(Stored records)
--------------------
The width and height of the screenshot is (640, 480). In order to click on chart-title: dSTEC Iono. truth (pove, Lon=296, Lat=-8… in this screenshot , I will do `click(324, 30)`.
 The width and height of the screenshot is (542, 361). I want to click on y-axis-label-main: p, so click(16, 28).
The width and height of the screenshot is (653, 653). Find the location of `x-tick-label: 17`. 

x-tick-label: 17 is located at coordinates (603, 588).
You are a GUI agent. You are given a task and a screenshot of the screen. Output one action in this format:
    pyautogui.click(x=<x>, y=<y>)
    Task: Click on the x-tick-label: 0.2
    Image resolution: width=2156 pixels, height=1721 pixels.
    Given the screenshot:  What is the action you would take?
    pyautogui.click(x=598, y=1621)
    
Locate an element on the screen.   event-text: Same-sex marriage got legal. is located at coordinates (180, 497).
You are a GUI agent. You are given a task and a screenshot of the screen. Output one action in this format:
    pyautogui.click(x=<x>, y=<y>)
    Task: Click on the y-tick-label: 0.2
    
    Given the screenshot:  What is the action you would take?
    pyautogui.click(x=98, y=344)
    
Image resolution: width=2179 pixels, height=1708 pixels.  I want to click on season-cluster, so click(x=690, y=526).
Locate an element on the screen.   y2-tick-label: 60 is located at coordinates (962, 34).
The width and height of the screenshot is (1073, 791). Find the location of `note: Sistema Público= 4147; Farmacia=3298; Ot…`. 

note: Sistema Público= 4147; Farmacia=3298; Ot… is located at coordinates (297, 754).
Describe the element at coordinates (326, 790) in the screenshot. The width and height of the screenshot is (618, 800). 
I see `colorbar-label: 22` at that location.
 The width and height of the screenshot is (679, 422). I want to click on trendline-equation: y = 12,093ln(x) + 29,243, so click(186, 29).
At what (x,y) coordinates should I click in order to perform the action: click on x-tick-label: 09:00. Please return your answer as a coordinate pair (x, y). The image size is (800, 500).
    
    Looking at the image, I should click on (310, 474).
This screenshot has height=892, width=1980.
--------------------
_EXERCISE GOAL:_
Copy out the material word for word, starting at the line that contains "The width and height of the screenshot is (653, 653)." and continuing through the final line, with both ends included.

_RESPONSE:_
The width and height of the screenshot is (653, 653). Find the location of `x-tick-label: 17`. 

x-tick-label: 17 is located at coordinates (603, 588).
You are a GUI agent. You are given a task and a screenshot of the screen. Output one action in this format:
    pyautogui.click(x=<x>, y=<y>)
    Task: Click on the x-tick-label: 0.2
    Image resolution: width=2156 pixels, height=1721 pixels.
    Given the screenshot:  What is the action you would take?
    pyautogui.click(x=598, y=1621)
    
Locate an element on the screen.   event-text: Same-sex marriage got legal. is located at coordinates (180, 497).
You are a GUI agent. You are given a task and a screenshot of the screen. Output one action in this format:
    pyautogui.click(x=<x>, y=<y>)
    Task: Click on the y-tick-label: 0.2
    
    Given the screenshot:  What is the action you would take?
    pyautogui.click(x=98, y=344)
    
Image resolution: width=2179 pixels, height=1708 pixels.  I want to click on season-cluster, so click(x=690, y=526).
Locate an element on the screen.   y2-tick-label: 60 is located at coordinates (962, 34).
The width and height of the screenshot is (1073, 791). Find the location of `note: Sistema Público= 4147; Farmacia=3298; Ot…`. 

note: Sistema Público= 4147; Farmacia=3298; Ot… is located at coordinates (297, 754).
Describe the element at coordinates (326, 790) in the screenshot. The width and height of the screenshot is (618, 800). 
I see `colorbar-label: 22` at that location.
 The width and height of the screenshot is (679, 422). I want to click on trendline-equation: y = 12,093ln(x) + 29,243, so click(186, 29).
At what (x,y) coordinates should I click in order to perform the action: click on x-tick-label: 09:00. Please return your answer as a coordinate pair (x, y). The image size is (800, 500).
    
    Looking at the image, I should click on (310, 474).
This screenshot has height=892, width=1980.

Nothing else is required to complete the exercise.